KSFY, Apr 08, 2016
Friday, a celebration was held to honor GED recipients, but it wasn’t where you would expect it. It was at the South Dakota State Penitentiary.
16 inmates walked across the stage and received their diplomas, something many of them never thought they would receive. And what these inmates have learned within prison walls may stay with them long after they leave.
“There was a few times there that I was about ready to just give up,” said Charles Little Bear, a prison inmate.
But after 15 months Little Bear received his GED, just 80 days before his prison release date.
“I kept going because I wanted to be a positive impact and be an inspiration for younger inmates in prison that if i can get a GED, then they can get a GED too,” said Little Bear.

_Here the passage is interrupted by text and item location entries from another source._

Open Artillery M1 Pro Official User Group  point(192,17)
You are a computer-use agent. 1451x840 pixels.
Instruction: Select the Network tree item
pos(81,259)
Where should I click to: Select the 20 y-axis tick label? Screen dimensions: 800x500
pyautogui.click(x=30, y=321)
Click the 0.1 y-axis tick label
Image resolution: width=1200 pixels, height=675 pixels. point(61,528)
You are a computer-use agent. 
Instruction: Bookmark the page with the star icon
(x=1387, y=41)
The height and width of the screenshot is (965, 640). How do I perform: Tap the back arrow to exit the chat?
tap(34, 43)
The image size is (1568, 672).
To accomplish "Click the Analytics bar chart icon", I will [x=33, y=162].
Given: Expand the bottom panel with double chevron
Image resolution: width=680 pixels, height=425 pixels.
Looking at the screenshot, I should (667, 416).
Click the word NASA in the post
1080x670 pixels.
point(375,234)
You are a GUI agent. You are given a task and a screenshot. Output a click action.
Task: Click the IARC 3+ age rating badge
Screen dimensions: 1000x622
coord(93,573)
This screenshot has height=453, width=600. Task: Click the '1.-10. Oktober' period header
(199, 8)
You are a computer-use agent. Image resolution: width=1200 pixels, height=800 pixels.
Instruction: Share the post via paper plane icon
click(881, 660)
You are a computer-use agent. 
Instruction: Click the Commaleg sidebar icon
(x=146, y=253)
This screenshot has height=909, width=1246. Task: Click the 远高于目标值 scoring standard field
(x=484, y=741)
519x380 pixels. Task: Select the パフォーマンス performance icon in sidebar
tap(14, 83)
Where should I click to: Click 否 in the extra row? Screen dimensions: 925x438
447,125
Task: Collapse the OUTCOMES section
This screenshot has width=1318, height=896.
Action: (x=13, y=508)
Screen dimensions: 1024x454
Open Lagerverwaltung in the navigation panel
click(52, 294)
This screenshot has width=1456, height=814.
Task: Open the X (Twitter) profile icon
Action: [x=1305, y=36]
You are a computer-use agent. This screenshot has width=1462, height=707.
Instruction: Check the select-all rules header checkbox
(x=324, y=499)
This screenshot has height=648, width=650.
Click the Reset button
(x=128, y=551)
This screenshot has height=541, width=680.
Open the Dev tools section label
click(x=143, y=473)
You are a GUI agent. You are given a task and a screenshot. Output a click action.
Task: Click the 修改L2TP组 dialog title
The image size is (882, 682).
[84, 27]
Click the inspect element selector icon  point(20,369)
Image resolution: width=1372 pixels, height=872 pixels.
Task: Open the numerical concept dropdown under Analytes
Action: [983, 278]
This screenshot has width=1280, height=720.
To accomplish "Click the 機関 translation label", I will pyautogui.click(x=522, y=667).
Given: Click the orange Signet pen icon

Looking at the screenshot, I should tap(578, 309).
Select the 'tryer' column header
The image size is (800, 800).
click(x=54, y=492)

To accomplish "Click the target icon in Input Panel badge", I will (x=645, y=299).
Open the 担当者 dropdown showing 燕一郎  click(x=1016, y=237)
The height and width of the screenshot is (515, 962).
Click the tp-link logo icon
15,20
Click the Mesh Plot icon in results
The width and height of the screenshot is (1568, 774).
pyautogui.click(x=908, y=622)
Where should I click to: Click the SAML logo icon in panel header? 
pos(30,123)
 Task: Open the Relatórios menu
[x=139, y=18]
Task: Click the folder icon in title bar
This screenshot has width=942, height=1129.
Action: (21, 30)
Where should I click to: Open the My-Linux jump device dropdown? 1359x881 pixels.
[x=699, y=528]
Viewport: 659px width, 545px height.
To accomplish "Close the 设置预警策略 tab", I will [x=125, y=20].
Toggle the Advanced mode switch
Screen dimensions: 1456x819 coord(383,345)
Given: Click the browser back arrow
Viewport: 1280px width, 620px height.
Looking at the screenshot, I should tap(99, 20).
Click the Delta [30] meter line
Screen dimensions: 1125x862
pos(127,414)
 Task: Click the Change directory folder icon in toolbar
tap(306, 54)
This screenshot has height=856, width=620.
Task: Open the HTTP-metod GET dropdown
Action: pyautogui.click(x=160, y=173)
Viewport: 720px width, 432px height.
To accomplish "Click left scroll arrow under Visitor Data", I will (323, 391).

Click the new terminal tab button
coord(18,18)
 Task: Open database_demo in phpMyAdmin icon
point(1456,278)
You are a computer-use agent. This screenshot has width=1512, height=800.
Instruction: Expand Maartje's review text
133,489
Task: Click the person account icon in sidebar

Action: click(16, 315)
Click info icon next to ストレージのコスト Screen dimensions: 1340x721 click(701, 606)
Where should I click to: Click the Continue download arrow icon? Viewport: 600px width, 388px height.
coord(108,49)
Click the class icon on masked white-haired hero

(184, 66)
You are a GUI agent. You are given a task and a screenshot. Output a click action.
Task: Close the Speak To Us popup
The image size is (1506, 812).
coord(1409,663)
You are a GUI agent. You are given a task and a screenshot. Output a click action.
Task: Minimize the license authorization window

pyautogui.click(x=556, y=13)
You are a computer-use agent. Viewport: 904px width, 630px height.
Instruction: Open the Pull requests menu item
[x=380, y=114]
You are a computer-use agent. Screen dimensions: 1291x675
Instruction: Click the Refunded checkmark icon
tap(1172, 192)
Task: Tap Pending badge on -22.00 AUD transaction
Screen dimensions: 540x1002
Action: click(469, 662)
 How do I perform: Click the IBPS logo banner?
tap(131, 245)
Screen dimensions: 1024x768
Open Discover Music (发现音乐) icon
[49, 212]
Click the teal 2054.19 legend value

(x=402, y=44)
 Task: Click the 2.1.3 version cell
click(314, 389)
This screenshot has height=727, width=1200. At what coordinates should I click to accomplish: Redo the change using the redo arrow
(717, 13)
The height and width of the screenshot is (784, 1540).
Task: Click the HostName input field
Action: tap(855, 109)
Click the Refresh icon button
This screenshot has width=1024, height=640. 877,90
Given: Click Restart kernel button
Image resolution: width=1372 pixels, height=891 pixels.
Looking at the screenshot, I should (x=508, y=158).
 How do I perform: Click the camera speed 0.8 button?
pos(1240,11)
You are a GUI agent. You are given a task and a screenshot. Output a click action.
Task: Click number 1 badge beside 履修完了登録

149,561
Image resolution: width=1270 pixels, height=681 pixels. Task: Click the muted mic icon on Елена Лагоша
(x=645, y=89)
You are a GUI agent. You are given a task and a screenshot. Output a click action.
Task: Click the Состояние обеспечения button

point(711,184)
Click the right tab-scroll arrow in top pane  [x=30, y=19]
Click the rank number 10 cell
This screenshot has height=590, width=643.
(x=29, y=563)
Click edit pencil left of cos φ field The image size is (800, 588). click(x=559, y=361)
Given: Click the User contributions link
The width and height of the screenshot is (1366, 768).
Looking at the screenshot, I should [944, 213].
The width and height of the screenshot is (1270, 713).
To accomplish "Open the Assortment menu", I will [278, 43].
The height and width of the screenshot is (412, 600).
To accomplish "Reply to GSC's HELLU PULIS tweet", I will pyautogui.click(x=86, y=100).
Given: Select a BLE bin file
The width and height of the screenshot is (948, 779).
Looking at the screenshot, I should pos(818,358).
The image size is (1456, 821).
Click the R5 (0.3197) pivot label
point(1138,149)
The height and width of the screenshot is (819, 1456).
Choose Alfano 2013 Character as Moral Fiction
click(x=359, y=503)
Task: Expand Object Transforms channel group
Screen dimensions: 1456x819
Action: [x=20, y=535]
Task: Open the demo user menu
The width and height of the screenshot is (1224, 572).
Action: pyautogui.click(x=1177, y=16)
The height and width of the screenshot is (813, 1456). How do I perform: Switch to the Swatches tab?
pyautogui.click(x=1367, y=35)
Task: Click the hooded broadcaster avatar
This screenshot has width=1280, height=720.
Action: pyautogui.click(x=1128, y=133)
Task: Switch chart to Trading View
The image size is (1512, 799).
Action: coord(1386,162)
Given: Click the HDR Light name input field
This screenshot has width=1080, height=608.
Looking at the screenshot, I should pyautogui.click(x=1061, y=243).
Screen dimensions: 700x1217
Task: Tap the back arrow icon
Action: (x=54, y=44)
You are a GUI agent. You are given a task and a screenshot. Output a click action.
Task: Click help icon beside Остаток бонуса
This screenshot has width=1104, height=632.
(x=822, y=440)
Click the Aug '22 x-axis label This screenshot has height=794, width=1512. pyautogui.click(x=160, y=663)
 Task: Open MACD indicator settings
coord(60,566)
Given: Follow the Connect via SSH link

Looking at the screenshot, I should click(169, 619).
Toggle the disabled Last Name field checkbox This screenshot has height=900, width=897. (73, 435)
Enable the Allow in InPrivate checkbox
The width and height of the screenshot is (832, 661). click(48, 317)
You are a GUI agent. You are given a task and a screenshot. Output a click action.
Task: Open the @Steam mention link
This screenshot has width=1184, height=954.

“When they want to step in and step up and improve themselves, we have to applaud that. We have to let them know this is important. This is what gets you further in life and nobody can take that education away from you,” said Warden Darin Young.
Little Bear says it was his teachers and classmates who pushed him to succeed. With diploma in hand, he wants to start his own business when he gets out and help others to succeed.
“If I can get my own business going, then I could help the people getting out of prison by employing them,” said Little Bear.
“For them to be able to achieve this inside a place like the prison is even more of an outstanding reward than getting it outside,” said Nick Redmond, GED teacher at the prison.
Warden Young says by recognizing the inmates’ accomplishments with a ceremony shows them they are worth something and that the staff truly believes in them.
“I think that sometimes when they get here, it may be one of the few positive role models they’ve had in their life. And sometimes they don’t always look at us as positive to models until they see us maybe in a different environment. This environment today is different than in the cell blocks and they have to put on certain fassads to survive,” said Warden Young.
As of the end of March 2016, there were 330 inmates attending GED classes. Inmates make up approximately 25% of the state students receiving GED services.